### What needs to be done
From the line that holds "Where should I" to the end of the records, reproduce every line exactly. No pictures.

### Dataset entries
# # # # #

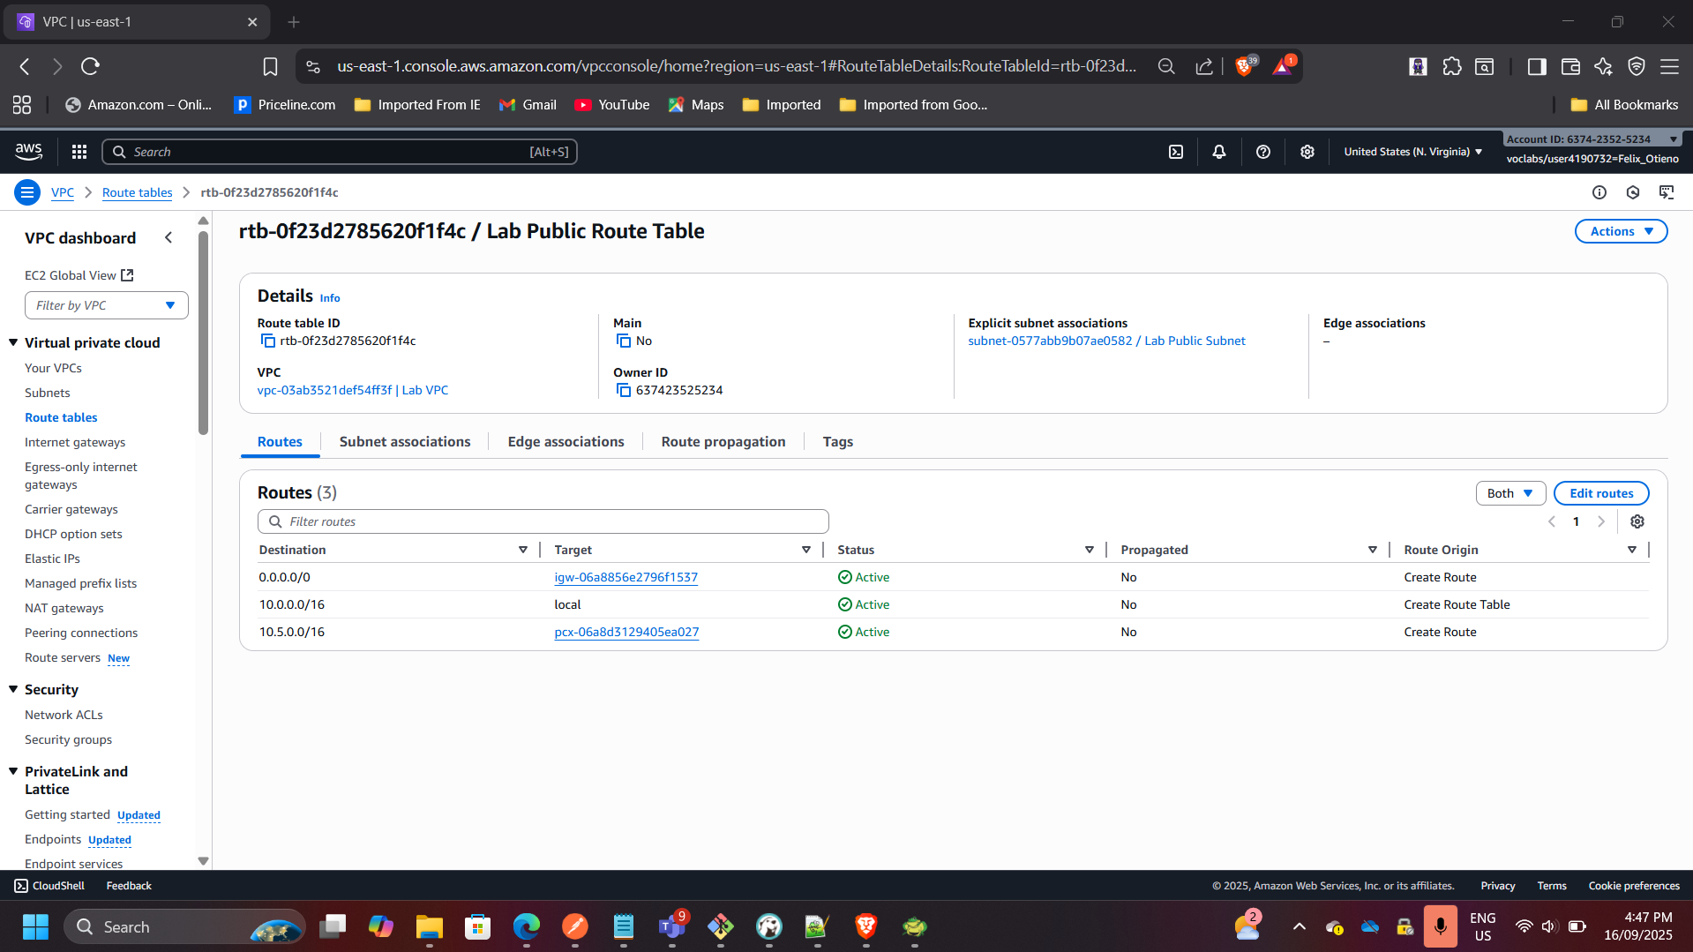Click the Edit routes button
Viewport: 1693px width, 952px height.
(1600, 493)
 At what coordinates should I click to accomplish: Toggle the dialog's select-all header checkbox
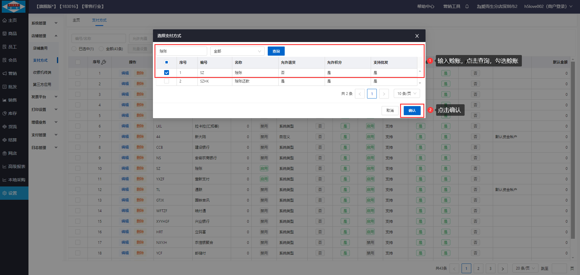167,62
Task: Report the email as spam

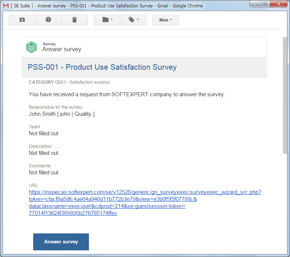Action: (48, 20)
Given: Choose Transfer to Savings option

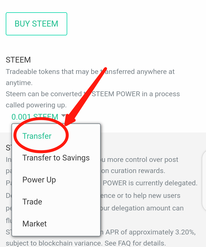Looking at the screenshot, I should point(56,158).
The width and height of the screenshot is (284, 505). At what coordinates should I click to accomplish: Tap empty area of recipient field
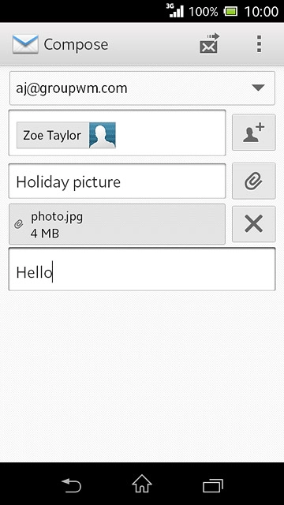click(x=170, y=133)
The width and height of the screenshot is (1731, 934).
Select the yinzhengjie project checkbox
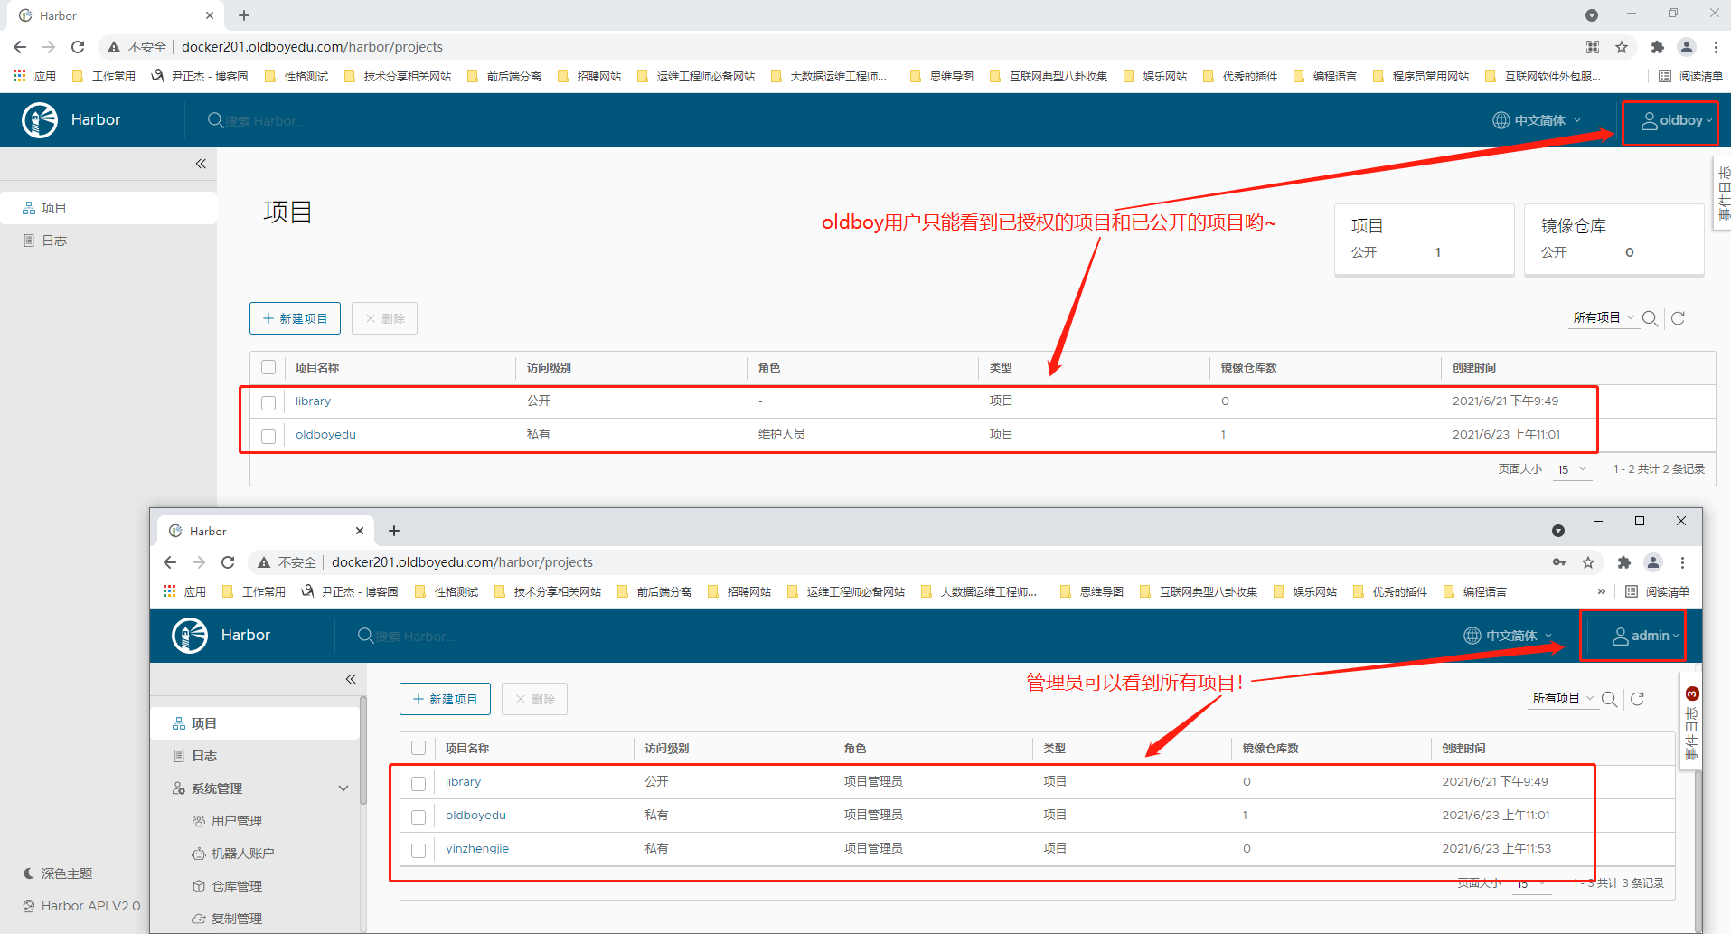coord(419,850)
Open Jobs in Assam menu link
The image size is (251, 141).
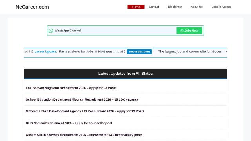click(x=221, y=7)
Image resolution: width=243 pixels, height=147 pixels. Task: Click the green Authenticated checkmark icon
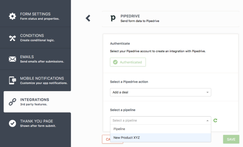(x=115, y=62)
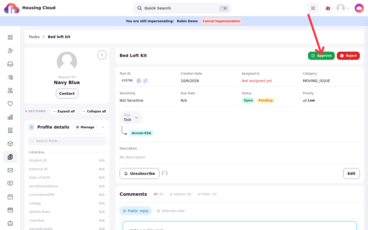Select the Public reply mode
368x230 pixels.
136,211
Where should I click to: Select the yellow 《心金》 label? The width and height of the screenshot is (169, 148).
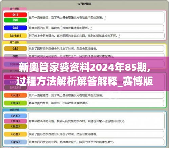(16, 134)
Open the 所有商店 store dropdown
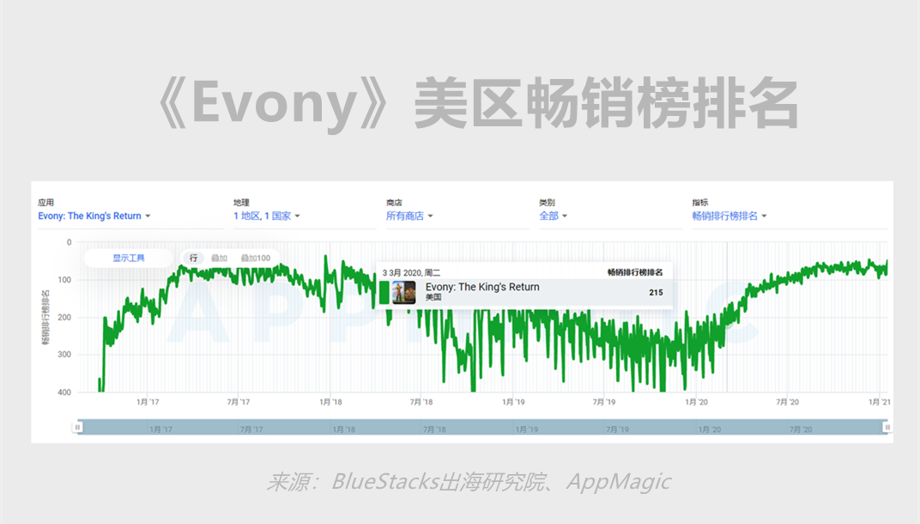 pyautogui.click(x=409, y=216)
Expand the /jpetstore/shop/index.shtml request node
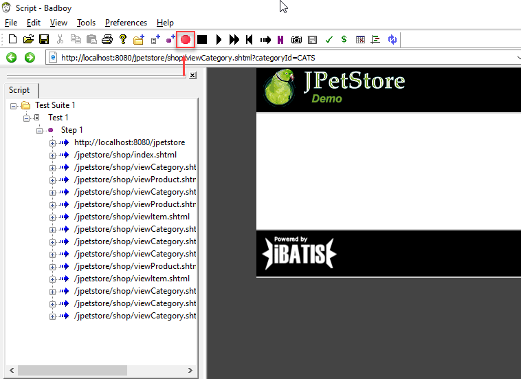Screen dimensions: 521x379 tap(52, 155)
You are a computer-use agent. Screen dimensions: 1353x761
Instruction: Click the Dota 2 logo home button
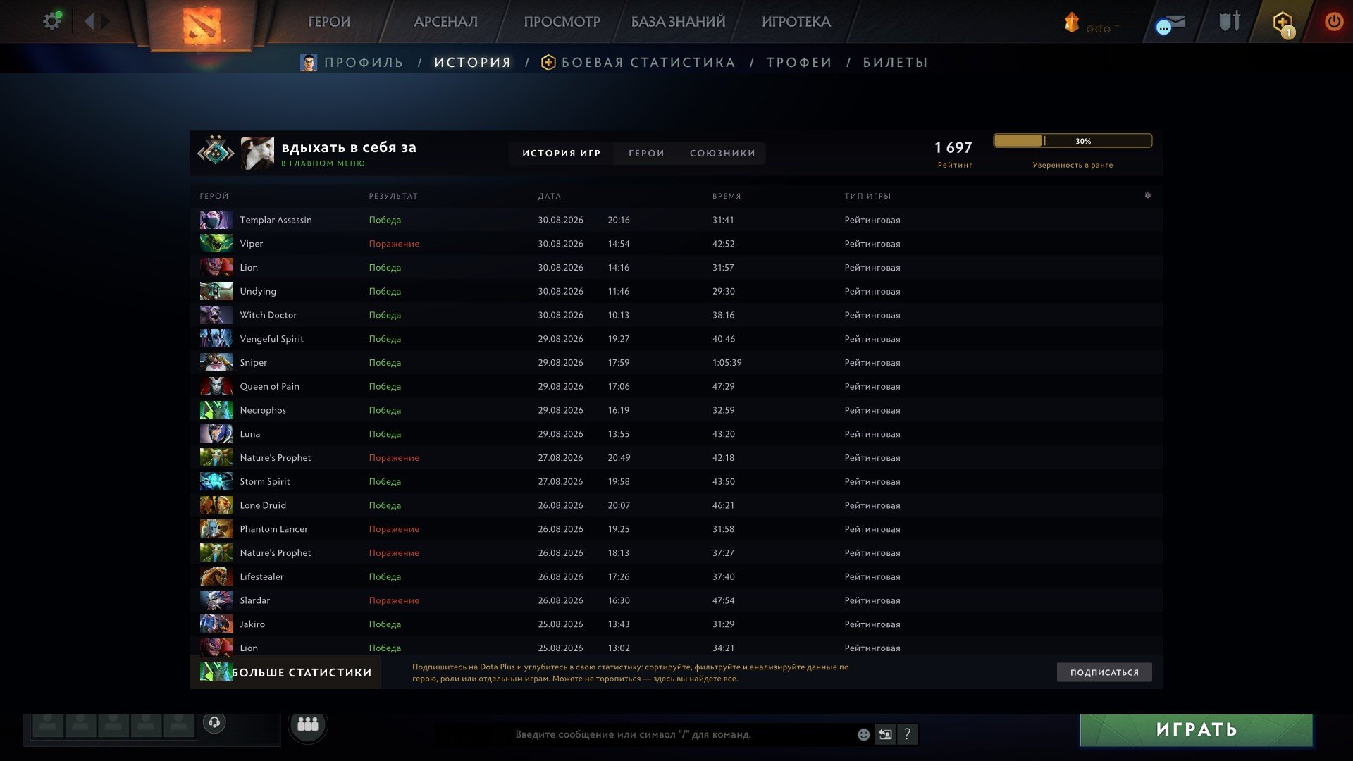point(202,25)
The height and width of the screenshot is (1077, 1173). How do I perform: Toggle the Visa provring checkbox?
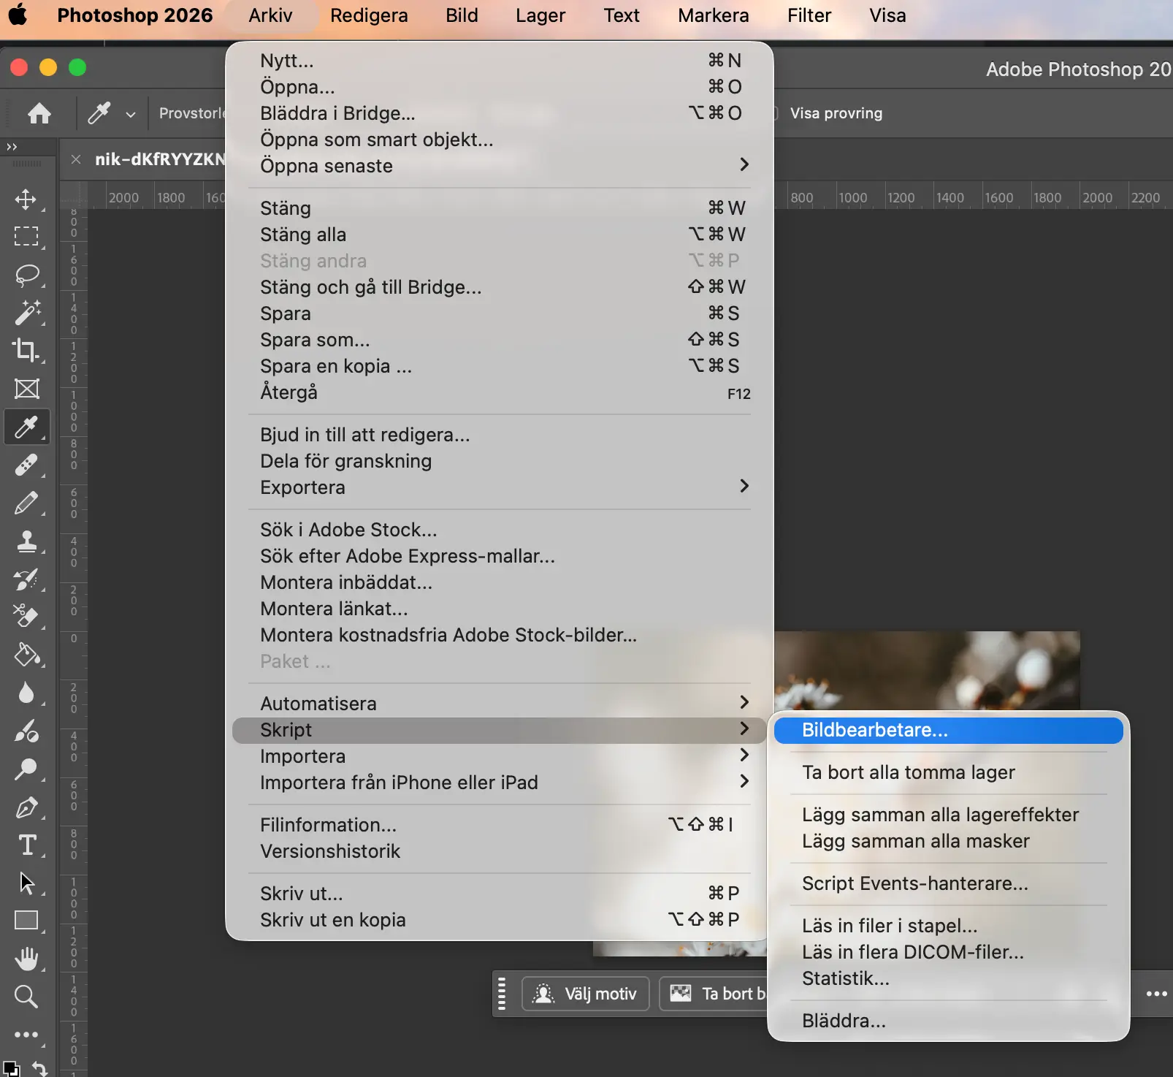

# # # # #

### Result of this exercise
Where should I click to: Select the yellow 《心金》 label? The width and height of the screenshot is (169, 148).
(16, 134)
Open the 所有商店 store dropdown
 pyautogui.click(x=409, y=216)
Expand the /jpetstore/shop/index.shtml request node
Screen dimensions: 521x379 tap(52, 155)
You are a computer-use agent. Screen dimensions: 1353x761
Instruction: Click the Dota 2 logo home button
point(202,25)
The height and width of the screenshot is (1077, 1173). How do I perform: Toggle the Visa provring checkbox?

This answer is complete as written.